I think they were mostly measuring whether, in uncertainty about one's (or other's) goodness (intentions, abilities, etc.), did they believe they were good or bad?
For example, in the embarrassing questions survey, if people answered yes to they thought about wanting to rape someone, I imagine they probably don't think they have good intentions. And then if someone doesn't think they have good intentions, I imagine they probably feel worse than someone who believes they do have good intentions.
Eight years ago I created a class called Emotional Self-Defense. An ex had sent me an email that said, "Every time I was about to leave, you did something nice so I wouldn't go." And I immediately felt angry, "This girl thinks I manipulated her." Then a few minutes later I felt sad, "Was I manipulating her? I thought I was in love." The next day, after getting a scalp massage, I relaxed on the chair and thought, "I wasn't doing those nice things so she wouldn't go, I was doing them to savor the moment. I wasn't doing those nice things so she wouldn't leave, I was doing them because I thought she'd enjoy receiving them and I'd enjoy giving them." Then I thought, "If I can't trust my own good intentions, who the hell will?"
So I tell people I choose to believe I have good intentions and that others have good intentions because I feel better when I do. Do I know for certain that they or I do? No, and I don't know if I ever will.

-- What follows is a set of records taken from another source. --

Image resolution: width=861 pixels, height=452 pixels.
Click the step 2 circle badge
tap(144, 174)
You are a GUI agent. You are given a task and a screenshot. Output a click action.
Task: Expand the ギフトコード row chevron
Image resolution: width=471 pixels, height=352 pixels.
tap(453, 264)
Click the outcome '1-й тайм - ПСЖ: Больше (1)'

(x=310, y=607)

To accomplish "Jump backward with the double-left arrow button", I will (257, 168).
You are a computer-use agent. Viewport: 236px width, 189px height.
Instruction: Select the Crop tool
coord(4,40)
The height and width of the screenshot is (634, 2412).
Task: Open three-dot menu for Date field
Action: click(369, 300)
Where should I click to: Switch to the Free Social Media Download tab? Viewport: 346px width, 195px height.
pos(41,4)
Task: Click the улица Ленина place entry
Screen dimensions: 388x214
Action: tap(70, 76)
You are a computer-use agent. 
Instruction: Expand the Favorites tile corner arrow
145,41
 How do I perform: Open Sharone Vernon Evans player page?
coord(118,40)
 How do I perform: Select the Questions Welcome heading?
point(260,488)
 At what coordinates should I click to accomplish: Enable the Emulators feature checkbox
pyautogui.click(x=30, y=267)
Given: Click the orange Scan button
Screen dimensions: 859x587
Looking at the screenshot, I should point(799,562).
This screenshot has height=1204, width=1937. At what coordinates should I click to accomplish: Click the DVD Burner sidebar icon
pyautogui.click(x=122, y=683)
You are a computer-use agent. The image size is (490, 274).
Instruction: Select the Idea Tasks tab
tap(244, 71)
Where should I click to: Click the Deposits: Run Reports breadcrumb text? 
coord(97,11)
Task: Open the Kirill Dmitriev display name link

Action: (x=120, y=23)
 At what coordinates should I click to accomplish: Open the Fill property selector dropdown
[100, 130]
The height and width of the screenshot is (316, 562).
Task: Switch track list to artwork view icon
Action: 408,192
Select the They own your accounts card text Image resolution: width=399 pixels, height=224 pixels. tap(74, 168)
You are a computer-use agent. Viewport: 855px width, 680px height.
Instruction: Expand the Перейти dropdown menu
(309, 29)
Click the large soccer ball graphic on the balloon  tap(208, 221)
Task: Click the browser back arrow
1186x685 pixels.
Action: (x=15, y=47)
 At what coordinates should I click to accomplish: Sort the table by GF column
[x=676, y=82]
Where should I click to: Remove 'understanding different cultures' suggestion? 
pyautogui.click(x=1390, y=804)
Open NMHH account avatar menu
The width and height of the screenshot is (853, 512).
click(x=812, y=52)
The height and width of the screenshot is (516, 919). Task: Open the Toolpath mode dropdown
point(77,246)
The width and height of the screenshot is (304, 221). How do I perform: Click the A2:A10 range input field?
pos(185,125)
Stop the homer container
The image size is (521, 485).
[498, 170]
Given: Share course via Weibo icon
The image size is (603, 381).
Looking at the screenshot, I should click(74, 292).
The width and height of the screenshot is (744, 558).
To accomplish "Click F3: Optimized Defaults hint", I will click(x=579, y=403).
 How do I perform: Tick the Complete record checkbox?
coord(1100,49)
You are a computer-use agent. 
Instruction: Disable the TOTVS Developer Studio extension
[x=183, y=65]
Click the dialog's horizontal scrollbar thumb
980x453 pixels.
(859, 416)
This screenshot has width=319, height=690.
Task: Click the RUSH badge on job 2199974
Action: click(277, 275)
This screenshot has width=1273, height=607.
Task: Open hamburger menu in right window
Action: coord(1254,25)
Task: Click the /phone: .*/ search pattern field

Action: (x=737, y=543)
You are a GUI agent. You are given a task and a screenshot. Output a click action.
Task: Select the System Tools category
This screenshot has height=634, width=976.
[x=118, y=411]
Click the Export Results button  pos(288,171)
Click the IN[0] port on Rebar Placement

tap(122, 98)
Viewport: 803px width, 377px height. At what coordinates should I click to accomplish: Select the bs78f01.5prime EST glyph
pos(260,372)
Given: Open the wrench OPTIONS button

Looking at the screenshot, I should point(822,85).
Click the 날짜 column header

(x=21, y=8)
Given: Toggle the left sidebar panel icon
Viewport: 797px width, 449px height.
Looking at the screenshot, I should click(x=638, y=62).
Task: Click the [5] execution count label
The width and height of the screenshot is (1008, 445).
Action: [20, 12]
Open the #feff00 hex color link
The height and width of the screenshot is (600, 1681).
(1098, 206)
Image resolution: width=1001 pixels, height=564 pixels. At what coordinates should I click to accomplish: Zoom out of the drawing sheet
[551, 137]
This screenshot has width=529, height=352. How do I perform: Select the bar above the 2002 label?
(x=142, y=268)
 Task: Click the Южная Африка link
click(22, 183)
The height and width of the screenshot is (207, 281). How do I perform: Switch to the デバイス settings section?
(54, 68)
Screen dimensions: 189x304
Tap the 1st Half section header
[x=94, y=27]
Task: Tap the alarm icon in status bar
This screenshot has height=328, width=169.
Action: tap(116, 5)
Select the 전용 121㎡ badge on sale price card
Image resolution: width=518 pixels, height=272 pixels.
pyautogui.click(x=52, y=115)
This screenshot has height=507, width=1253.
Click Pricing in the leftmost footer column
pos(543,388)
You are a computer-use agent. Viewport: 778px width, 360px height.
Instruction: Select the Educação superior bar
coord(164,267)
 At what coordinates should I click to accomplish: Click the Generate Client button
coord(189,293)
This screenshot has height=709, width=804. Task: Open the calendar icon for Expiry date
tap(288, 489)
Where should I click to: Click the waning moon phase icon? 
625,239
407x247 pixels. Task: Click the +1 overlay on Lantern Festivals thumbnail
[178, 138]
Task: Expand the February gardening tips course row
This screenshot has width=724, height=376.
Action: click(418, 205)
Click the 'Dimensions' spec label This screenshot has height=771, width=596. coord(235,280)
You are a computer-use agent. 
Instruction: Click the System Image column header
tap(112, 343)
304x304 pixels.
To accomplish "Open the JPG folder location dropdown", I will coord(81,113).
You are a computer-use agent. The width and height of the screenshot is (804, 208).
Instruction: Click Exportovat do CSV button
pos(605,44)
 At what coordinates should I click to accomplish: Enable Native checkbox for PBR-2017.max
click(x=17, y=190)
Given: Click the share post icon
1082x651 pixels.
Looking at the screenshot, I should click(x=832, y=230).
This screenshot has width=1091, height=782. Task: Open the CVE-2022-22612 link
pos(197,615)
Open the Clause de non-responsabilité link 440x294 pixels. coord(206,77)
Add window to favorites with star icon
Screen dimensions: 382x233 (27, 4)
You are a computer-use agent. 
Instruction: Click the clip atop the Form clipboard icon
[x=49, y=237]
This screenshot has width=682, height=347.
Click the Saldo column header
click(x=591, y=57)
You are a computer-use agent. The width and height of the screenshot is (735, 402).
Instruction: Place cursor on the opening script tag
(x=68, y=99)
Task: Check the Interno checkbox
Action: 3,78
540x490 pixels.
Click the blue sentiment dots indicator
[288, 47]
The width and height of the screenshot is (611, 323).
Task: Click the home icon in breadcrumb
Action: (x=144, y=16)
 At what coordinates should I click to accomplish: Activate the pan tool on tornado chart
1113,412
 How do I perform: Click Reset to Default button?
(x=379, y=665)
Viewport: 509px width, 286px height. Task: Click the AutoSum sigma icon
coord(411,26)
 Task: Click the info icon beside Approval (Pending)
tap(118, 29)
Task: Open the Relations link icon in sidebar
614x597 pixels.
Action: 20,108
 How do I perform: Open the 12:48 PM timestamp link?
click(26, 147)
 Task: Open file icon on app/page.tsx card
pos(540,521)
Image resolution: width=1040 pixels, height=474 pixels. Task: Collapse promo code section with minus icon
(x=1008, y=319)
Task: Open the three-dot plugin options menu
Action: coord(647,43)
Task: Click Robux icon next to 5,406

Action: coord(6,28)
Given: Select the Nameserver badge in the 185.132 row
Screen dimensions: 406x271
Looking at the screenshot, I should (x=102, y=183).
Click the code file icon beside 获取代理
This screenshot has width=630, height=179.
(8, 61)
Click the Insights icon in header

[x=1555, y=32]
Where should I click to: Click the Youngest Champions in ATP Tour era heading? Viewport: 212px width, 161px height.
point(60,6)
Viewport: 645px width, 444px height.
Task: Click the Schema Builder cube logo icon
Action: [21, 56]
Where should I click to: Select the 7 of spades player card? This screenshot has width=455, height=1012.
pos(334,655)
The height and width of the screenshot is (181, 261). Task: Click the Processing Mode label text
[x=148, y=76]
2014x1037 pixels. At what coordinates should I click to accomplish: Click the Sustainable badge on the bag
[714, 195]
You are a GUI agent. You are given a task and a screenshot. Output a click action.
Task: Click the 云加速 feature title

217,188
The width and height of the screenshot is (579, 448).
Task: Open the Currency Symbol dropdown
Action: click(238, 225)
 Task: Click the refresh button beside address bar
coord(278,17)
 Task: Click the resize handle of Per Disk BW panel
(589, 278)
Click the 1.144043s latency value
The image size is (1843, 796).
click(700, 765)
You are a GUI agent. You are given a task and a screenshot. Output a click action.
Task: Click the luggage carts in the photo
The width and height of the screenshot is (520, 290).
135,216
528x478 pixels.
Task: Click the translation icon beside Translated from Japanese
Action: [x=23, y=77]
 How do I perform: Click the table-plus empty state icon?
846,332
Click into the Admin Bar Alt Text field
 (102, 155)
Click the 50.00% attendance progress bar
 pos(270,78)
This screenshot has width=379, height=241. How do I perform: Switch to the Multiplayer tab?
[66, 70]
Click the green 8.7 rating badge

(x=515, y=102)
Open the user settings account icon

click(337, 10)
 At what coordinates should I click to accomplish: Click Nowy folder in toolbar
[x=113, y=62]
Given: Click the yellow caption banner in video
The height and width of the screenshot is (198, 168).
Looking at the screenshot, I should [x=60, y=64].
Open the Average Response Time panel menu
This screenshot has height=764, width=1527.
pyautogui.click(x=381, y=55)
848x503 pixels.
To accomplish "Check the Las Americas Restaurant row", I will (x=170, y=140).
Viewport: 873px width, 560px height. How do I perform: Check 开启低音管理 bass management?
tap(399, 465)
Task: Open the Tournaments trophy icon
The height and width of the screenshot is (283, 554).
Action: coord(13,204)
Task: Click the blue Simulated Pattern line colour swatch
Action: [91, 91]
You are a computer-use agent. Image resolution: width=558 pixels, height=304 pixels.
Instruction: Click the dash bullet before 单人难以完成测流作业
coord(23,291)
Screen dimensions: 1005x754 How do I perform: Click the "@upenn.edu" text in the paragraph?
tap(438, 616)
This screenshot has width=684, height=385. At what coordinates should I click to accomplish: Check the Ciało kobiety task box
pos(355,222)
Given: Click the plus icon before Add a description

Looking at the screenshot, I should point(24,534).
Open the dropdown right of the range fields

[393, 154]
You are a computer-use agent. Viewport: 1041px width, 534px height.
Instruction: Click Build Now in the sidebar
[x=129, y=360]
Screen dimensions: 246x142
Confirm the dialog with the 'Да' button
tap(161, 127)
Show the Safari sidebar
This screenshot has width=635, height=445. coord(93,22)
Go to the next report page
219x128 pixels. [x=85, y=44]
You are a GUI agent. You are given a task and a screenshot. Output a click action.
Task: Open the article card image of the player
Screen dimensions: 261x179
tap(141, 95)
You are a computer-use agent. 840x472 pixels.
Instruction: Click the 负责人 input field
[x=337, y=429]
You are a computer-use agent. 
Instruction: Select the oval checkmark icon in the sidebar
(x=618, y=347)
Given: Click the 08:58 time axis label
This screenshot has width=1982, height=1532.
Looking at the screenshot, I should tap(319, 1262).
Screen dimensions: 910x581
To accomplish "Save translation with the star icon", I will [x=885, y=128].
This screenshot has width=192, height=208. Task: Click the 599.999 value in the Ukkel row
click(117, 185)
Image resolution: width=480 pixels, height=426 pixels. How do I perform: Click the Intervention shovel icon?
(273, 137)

The other experiment was about cheating and how a woman can simultaneously think a man is cheating and not cheating. In the podcast, the assumption was, to everyone else, the man was obviously cheating and yet the woman lied to herself because she believed he wasn't. But the opposite can also be true, where, to everyone else, the man is obviously not cheating and yet the woman believes that he is. This has happened to me, where the woman was convinced I was having sex with someone else when that wasn't the case at all.
Lastly, the swimming example seemed to talk more about whether people believed in themselves, as much of the statements seemed like positive affirmations. "We believe we're invincible. Because if we go int here with any other thought there's no chance of us accomplishing our goal." And "It's like I have the ability to catch this person. It's going to happen."
So for me, I don't think it's so much about self-deception and more about self-belief (and other-belief), as I'd argue that people who believe in themselves and others are happier and more successful.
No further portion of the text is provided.